# The worst food I have ever seen



## Keechak (Aug 10, 2008)

I was at Wal mart tonight and I was looking at the ingredients in dog foods and I looked at a box of "Ol Roy Beef and Cheese flavored" I don't recall every ingredient but the first two stuck in my mind.

Meat by-products, and then High Fructose Corn Syrup.

How they heck is that a balanced diet? that sounds like diabetes waiting to happen. I feel bad for any dog who has to eat that (Probably very tasty, after all it's practically candy) food.


----------



## ZerotheHero3 (Oct 5, 2009)

Keechak said:


> I was at Wal mart tonight and I was looking at the ingredients in dog foods and I looked at a box of "Ol Roy Beef and Cheese flavored" I don't recall every ingredient but the first two stuck in my mind.
> 
> Meat by-products, and then High Fructose Corn Syrup.
> 
> How they heck is that a balanced diet? that sounds like diabetes waiting to happen. I feel bad for any dog who has to eat that (Probably very tasty, after all it's practically candy) food.

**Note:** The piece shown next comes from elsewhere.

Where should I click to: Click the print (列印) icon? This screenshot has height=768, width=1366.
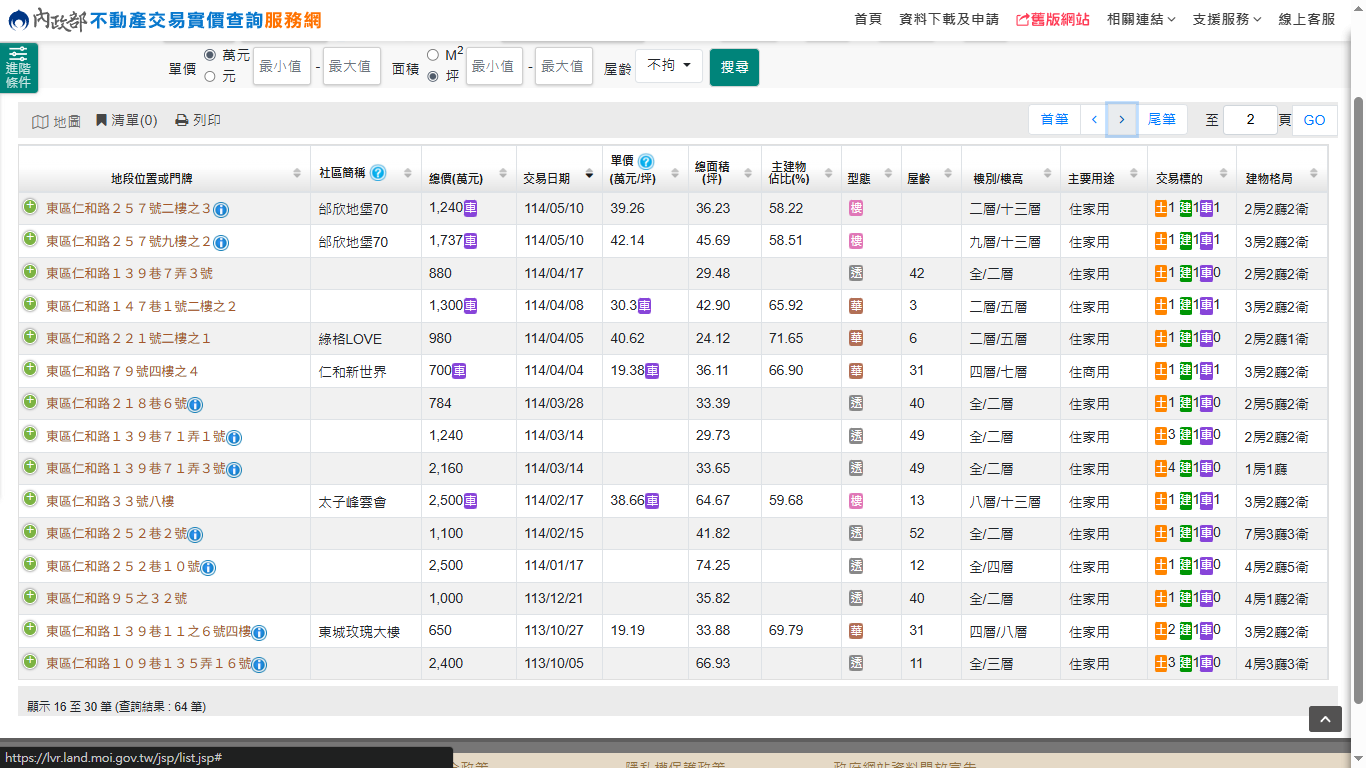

Omg...GROSS. I'd rather feed my dog cardboard. YUCK


----------



## Binkalette (Dec 16, 2008)

And people feed their dogs this stuff and then wonder why they have bad teeth... *sigh*


----------



## Willowy (Dec 10, 2007)

I think that's the same stuff as a Sam's Club food.....some kind of semi-moist beef and cheese stuff, comes in individual servings in a big cardborad box. My grandma used to buy that for her dog, because it was individually packaged and the dog liked it  . He had terrible ears issues and bad teeth. He had a stroke, and the vet sent him home with Dog Chow Senior, and he improved dramatically (in general health, not from the stroke so much). Seriously, that's pretty bad stuff. Like anyone needs HFCS, much less dogs.

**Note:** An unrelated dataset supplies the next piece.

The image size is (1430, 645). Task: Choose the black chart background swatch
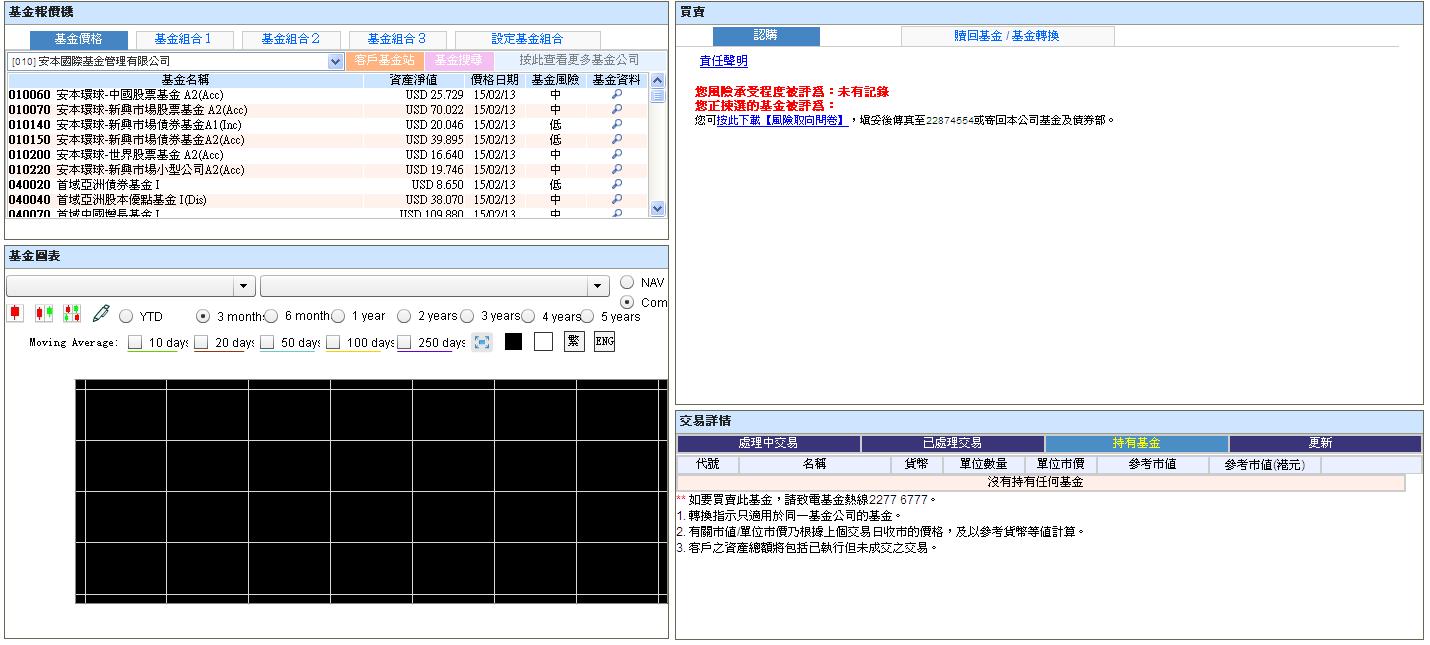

Though I don't know what's worse. I checked out the dollar store brand, and there aren't ANY meat sources until the 5th or 6th ingredient. And the first ingredients are such gems as wheat middlings and corn starch. And the "meat ingredient" is meat and bone meal.......but maybe that's better in a daily diet than massive amounts of sugar. Hard to say.


----------



## sassykzt (Oct 25, 2009)

Keechak said:


> Meat by-products, and then High Fructose Corn Syrup.
> 
> 
> Horrors! Sad, but many don't know any better. They eat food w/ H.F.C.S. too.


----------



## bully (Sep 16, 2009)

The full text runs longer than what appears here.